# QX4 turns over but won't start. Security system problem?



## wfirth (Dec 29, 2005)

I just bought a 2001 QX4. A day later it wouldn't start. The starter engaged but the car would not start. Finally, after about an hour, I went to work and my wife got it started. I noticed the red security light flashing as I was trying to start it. Is that normal or does it indicate a problem with the security system? I assume the security system is the standard factory-installed system (no modifications). Does the standard security system use some kind of fuel 'cutoff'?


----------



## Blank (Aug 21, 2003)

wfirth said:


> I just bought a 2001 QX4. A day later it wouldn't start. The starter engaged but the car would not start. Finally, after about an hour, I went to work and my wife got it started. I noticed the red security light flashing as I was trying to start it. Is that normal or does it indicate a problem with the security system? I assume the security system is the standard factory-installed system (no modifications). Does the standard security system use some kind of fuel 'cutoff'?


try using your key, then her key... the QX4 has chipped key that will unlock the door, and will let the car turn over, but not engage. if you key dosent start it, but hers does, your key probably isnt chipped or wasnt programmed correctly.


----------



## thrbek (Oct 27, 2005)

wfirth said:


> I just bought a 2001 QX4. A day later it wouldn't start. The starter engaged but the car would not start. Finally, after about an hour, I went to work and my wife got it started. I noticed the red security light flashing as I was trying to start it. Is that normal or does it indicate a problem with the security system? I assume the security system is the standard factory-installed system (no modifications). Does the standard security system use some kind of fuel 'cutoff'?
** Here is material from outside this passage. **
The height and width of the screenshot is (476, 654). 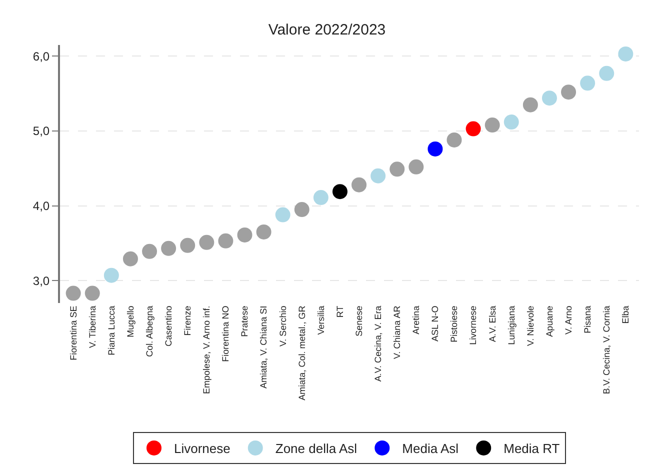 What do you see at coordinates (41, 206) in the screenshot?
I see `y-tick-label: 4,0` at bounding box center [41, 206].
Did you recently get a copy of your key made? If your wife's key works, but yours doesn't, it's possible that your key's security chip is bad. It could possibily be reprogrammed...(search this forum for key programming)...you could do it yourself if you can find the thread in NissanForums on how to do it, or you can go to the dealer.

;-)

-T


----------



## wfirth (Dec 29, 2005)

I'll bet you folks are right. I'll try both keys and see what happens.


----------



## Xeno (Oct 5, 2005)

thrbek said:


> Did you recently get a copy of your key made? If your wife's key works, but yours doesn't, it's possible that your key's security chip is bad. It could possibily be reprogrammed...(search this forum for key programming)...you could do it yourself if you can find the thread in NissanForums on how to do it, or you can go to the dealer.
> 
> ;-)
> 
> -T




If it is the key, only the dealer can do it.


----------



## wfirth (Dec 29, 2005)

Yes, it turned out to be an unprogrammed key. It alluded us for awhile because we tried BOTH keys, but we didn't wait long enough after trying the 'bad' key before we tried the good key. I guess when you attempt to start it with the unprogrammed key, the security system temporarily disables the car from starting even with the programmed key (for 30 seconds or a minute). 

Thanks for your input.


----------



## thrbek (Oct 27, 2005)

Xeno said:


> If it is the key, only the dealer can do it.


You are correct. I got mixed up with the key/remote. Here is the thread on programming a remote...the key is a dealer fix. They'll have to program it for you.

http://nissanforums.com/showthread.php?t=67129&highlight=pathfinder+program+key


Thanks Xeno.

-T


----------